We encounter Jane Austen drinking ‘too much wine’ in the lavish ballroom of a Hampshire manor, discover how Virginia Woolf’s love of Talland House at St Ives is palpable in To the Lighthouse, and find Evelyn Waugh remembering Madresfield Court as he plots Charles Ryder’s return to Brideshead.

Drawing on historical sources, biographies, letters, diaries and the novels themselves, House of Fiction opens the doors to these celebrated houses, while offering candid glimpses of the writers who brought them to life.

Contents

1. Building the House of Fiction: Robinson Crusoe and the first house of fiction; the twists and turns of Shandy Hall and Tristram Shandy

2. Gothic House: Hauntingly Familiar: Horace Walpole and Strawberry Hill, William Beckford and Fonthill Abbey

3. The Golden Age of the English Country House: The many houses of Jane Austen: from the Rectory to the Vyne, Manydown House, Godmersham, Stoneleigh Abbey and Chawton

4. In Debt to History, the Scottish Baronial Style: Walter Scott goes bankrupt at Abbotsford

5. Victorian Backlash: Charles Dickens: London slums, Gad’s Hill, and the mansion that inspired Mrs Havisham’s Satis House

6. The Aspiring Pragmatist: Thomas Hardy builds Max Gate


Jane Austen's house

7. Prestige and Social Angst: John Galsworthy and the inspiration for Bossiney’s ‘modern’ house in The Forsyte Saga. Busby Hall, Yorkshire, as the model for Groby in Parade’s End

8. Old World Refuge: Forster's Rook’s Nest and Howard’s End, Virginia Woolf's Talland House and To the Lighthouse, London’s Bloomsbury and Mrs Dalloway

9. Love and tragedy in the Gothic Revisited: Jane Eyre and North Lees Hall, Cromer Hall inspires The Hound of the Baskervilles, Menabilly becomes an obsession for Daphne du Maurier in Rebecca

10. War-torn Nostalgia: Evelyn Waugh plots Charles Ryder’s return to Brideshead while a guest at Madresfield

11. The Death of Community: J.G. Ballard sees the scourge of the Docklands in High-rise

12. Looking Backward: the English Country House through a post-modern lens, from idyllic to unloved: Kazuo Ishiguro’s Darlington Hall, Ian McEwan’s Tallis House, Alan Hollinghurst’s Two Acres, a word about Downton Abbey

Chapter 2

Hauntingly Familiar

The Gothic House

‘a Gothic chapel and an historic castle are anodynes to a torpid mind.’ Horace Walpole

Picture a medieval stone castle perched on a craggy cliff-face, its walls impenetrable, its turrets and battlements shrouded in grey mist. Now put yourself in a darkened corridor, listen for the echo of strange footsteps, a blood-curdling cry. The setting is eerily familiar in the twenty-first century, but the combination of intimidating architecture and unnatural activities was first used to terrify readers nearly two hundred and fifty years ago. The haunted house or enchanted castle that we now know from stories and film can actually be traced back to an English penchant for Gothic styling that began to emerge in the middle of the eighteenth century. The tales of terror that we associate with these buildings got their start with an early novel that gripped its readers through a spine-tingling mixture of modest maidens and occult forces. The setting was very specific, the architecture was in a style that people knew vaguely from old churches and ancient tales, but it was still strange enough to feel mysterious, even threatening.

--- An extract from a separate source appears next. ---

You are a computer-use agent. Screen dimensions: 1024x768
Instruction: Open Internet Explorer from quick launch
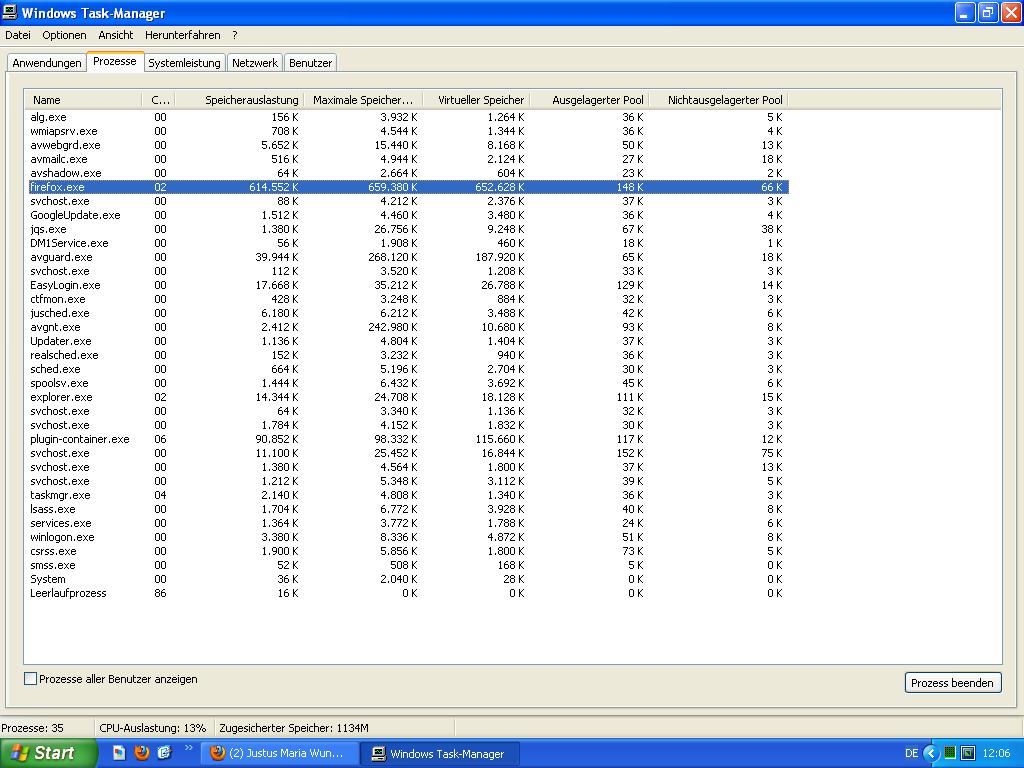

The Castle of Otranto, written by Horace Walpole in 1764 is widely accepted as the first Gothic novel. It was certainly the first to be inspired by an author’s love of Gothic architecture, as Walpole used details form his own extraordinary ‘Gothic villa’, Strawberry Hill to paint in the background. But it was soon followed by another tale linked with an architectural sensation, this time by William Beckford, who created the legendary house Fonthill Abbey. In addition to a love of Gothic architecture, Beckford and Walpole shared a few other important similarities. Both were wealthy aesthetes, both had secret passions that kept them on the margins of polite society, and both created extreme monuments to their creative vision that helped to fix the romance and mystery of Gothic designs in the popular architectural and fictional imagination. Horace Walpole has become a somewhat obscured figure in Britain. He is often confused with his father, Sir Robert Walpole, who was the country’s longest-serving Prime Minister and considered the first to hold the office. As the father of the Gothic novel Horace Walpole gave Britain and the world a literary form that still haunts us, quite literally, today. His was the tale of supernatural horror, of chaste young women being pursued by a demonic presence through dimly lit corridors and secret passages, of ancient prophecies and ruined castles. The Castle of Otranto is now almost unheard of amongst the general reading public, but it provided the inspiration for centuries of writers, from Jane Austen to Bram Stoker and Daphne du Maurier, and a whole genre of stories and films, right up to the modern fantasy of wizard academies and flying broomsticks. Walpole’s inspiration for the enchanted setting of his novel was the house and collection that he built up for himself at Strawberry Hill in Twickenham, the first Gothic Revival house in England, which gave birth to an architectural trend of its own.


Madresfield

Walpole was a Technicolor character, a fervently articulate politician and social commentator who provided subsequent generations with a window on eighteenth century Britain through a series of historic memoirs and pamphlets he wrote and published and through more than four thousand letters of correspondence that have survived the centuries[TM, I]. His witty and at times scathing commentaries on society, politics, art, culture, and smouldering instalments of gossip are entertaining in their own right, but particularly compelling because he was so firmly connected with the established social and political elite of the time. Serving as an MP for decades, he took some rather modern moral stands, being against slavery, as well as opposed to war with France and with the British Colonies that became the United States. But he was also not afraid of intrigue and used his great oratory skill and intelligence to further the aims of the people he cared for most, quite apart from and unconcerned with whether or not their success was for the good of the country. Of course there was a private side to Walpole, and his vast correspondence includes some very telling letters to someone, as biographer Tim Mowl argues, who was secretly the love of his life, Henry Fiennes-Clinton, 9th Earl of Lincoln, once described by George II as ‘the handsomest man in England’. Strawberry Hill not only gave Horace the chance to indulge his creative fantasies but a place to retire with ‘like-minded’ friends away from the frenetic gossip of London society.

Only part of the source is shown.